Interestingly, that’s where she derived the name of her first brand Avani, which in Sanskrit means mother earth. “It’s all about looking after our mother earth,” Singh philosophises. “It is so forgiving that we are amazed how quickly the farm has changed. The soil changed first, then the plant health and then the fruits.”
In 2007, Singh realised Shiraz was the best varietal expression from her site as it was cooler and started making the change – planting, replanting, grafting, et al. Cooler site means it allows maximum hang time of the grapes from the vine. “It is important because you want to maximise the flavour development within the grapes. What we found is that through biodynamic agriculture, we were able to get early physiological ripening on this site and we have a long hang time which enables us to grow fruit which has great intensity of flavour and great quality,” explains Singh.
Today the whole vineyard is dedicated to Shiraz. There are 12,000 lines planted which is comparable to some of the Grand Cru vineyards in France, says Devendra.
However, not many wine growers on the Mornington Peninsula are able to grow super cool climate Shiraz. This is where Singh’s winemaking technique and working with Phillip Bass marry well.
Singh’s son Rohit, who is now following the footsteps of his mother while still pursuing a career in accountancy says, “From a business perspective, once we converted this vineyard 100 percent to Shiraz grapes we were really able to focus ourselves and provide a point of difference in the market.”
From 2009 through to 2015, Singh was focussed only on making Shiraz through its popular label Avani, the grapes of which are grown in the estate itself. In the past four years, she has expanded her production to make Amrit, her second brand, which includes Pinot Noir, Chardonnay, Pinot Gris and skin contact Pinot Gris – all from grapes they bring from other sites in the Peninsula.
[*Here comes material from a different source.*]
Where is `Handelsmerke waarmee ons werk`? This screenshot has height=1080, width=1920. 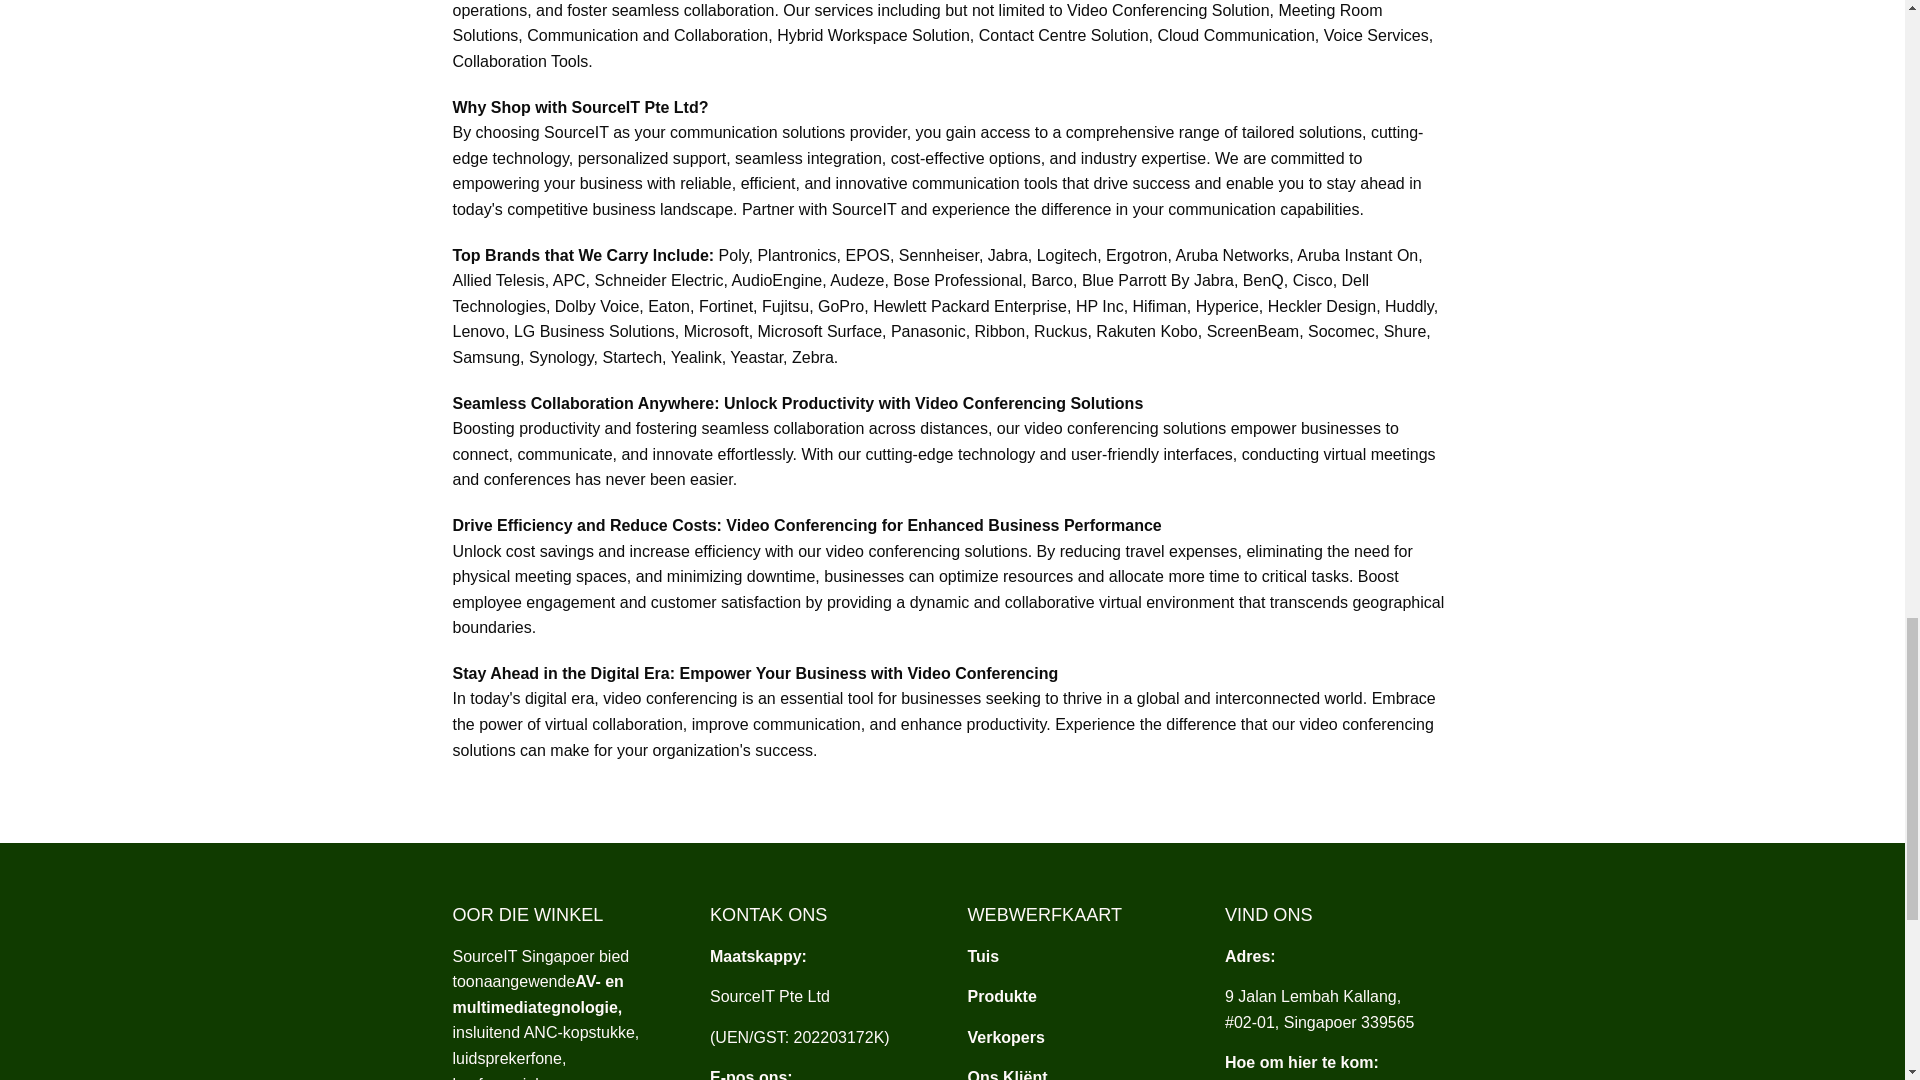 Handelsmerke waarmee ons werk is located at coordinates (1006, 1038).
But the winemaking is consistent across both brands and made with little intervention at the property.
And that is their wine-making philosophy across both their brands – Avani and Amrit. Singh says it is making the wines speak of the site. This is the simple explanation she offers as to why her wines match very well with all kinds of food. “They have balance, structure and intensity. They are an original expression of the land on which it is raised.”
“In terms of our total production we are pretty boutique. We produce about 1500 cases (a case being 12 bottles) a year across all the different varieties. We are quite focussed in what we are doing,” says Rohit.
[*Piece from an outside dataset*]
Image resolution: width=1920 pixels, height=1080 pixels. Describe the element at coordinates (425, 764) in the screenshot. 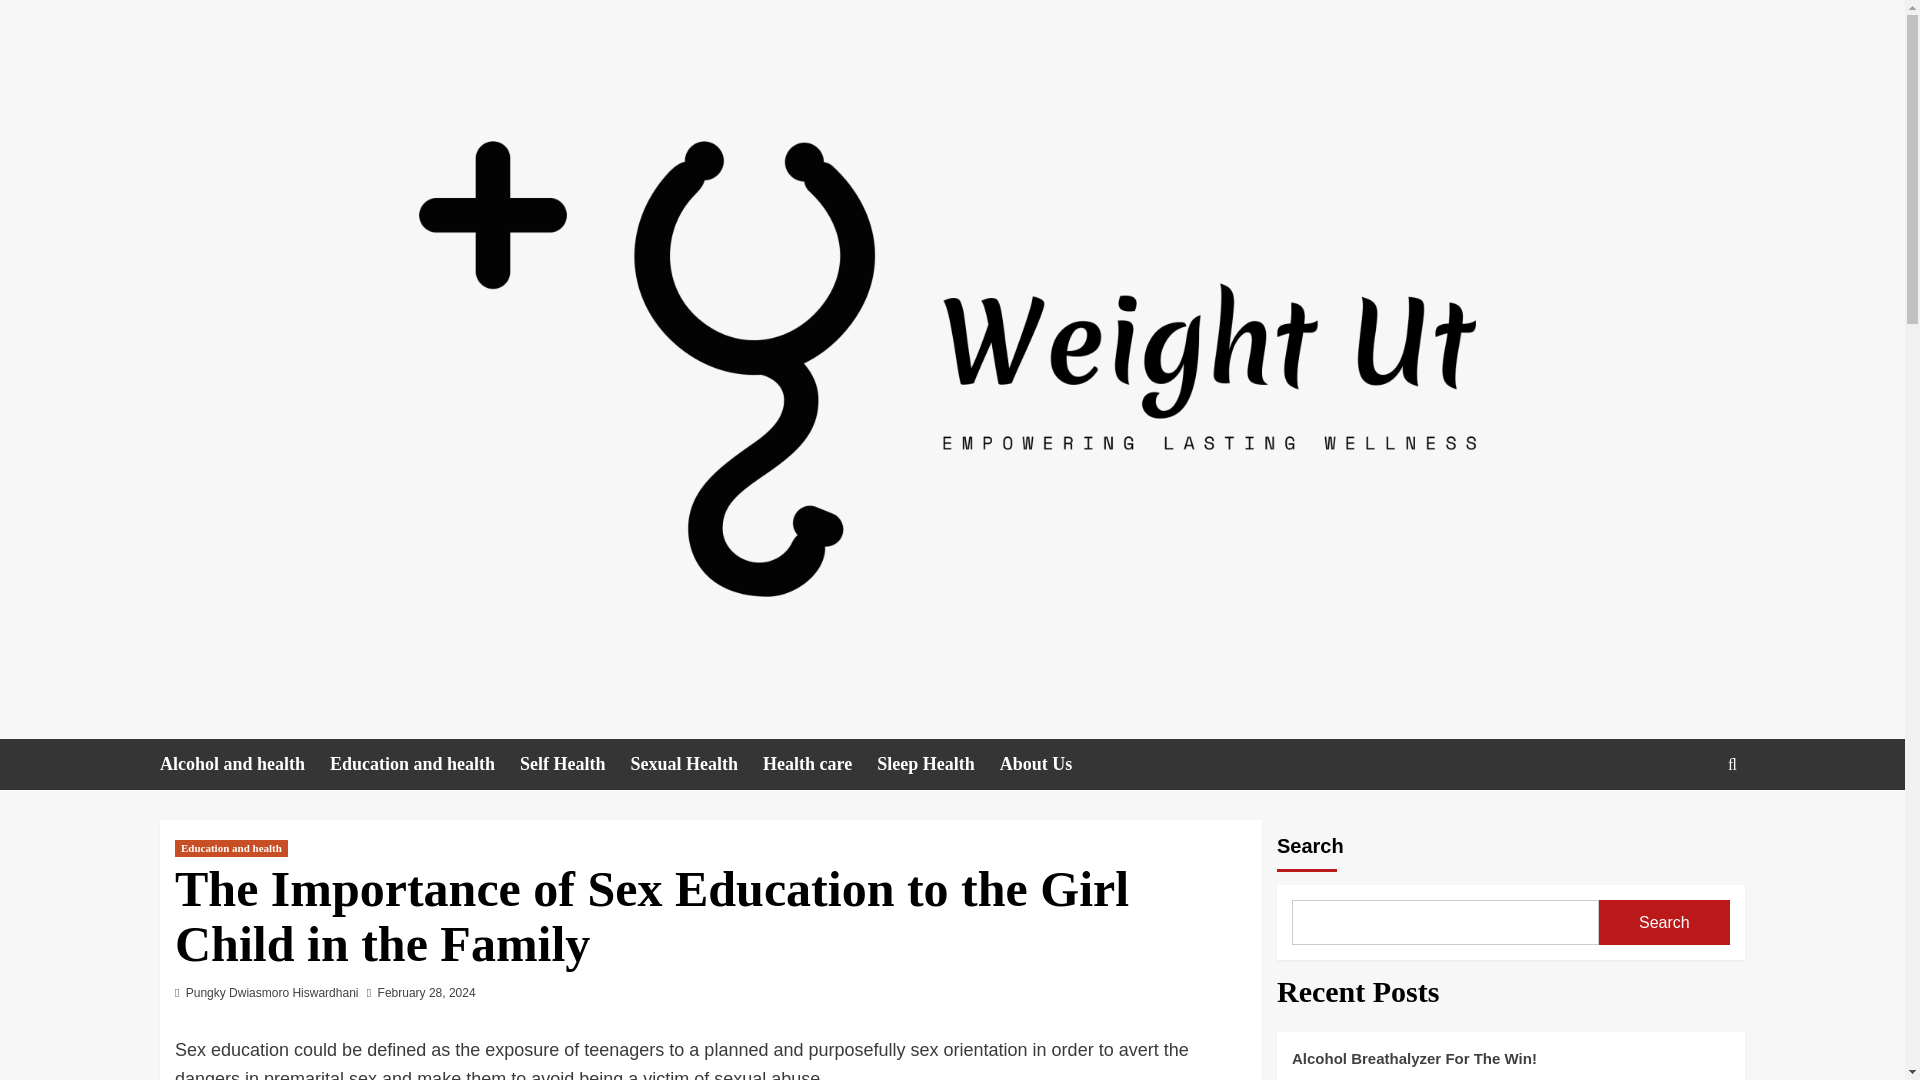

Singh is helped by her husband and children when it comes to the business side of things. As a small private company, the Singhs don’t talk revenues or sales but their wines have been well received by key sommeliers and stocked in a number of reputed restaurants locally such as Point Leo Estate, Jackalope, Ten Minutes by Tractor, Vue de Monde in Melbourne, Sydney and Perth.
The Singhs have been exporting in small batches to the UK, Hongkong, Shanghai and to Osaka but have just recently started to look at exporting more places. “We found that the natural winemaking and the biodynamic agriculture is something of a focus to the Asian markets as they appreciate wines that are made and grown that way.”
For the Singh’s, it’s been quite an evolution over the last 20 years but one where the small sustaining ties of family, ethical hard work and quality of their work seem logical and rewarding.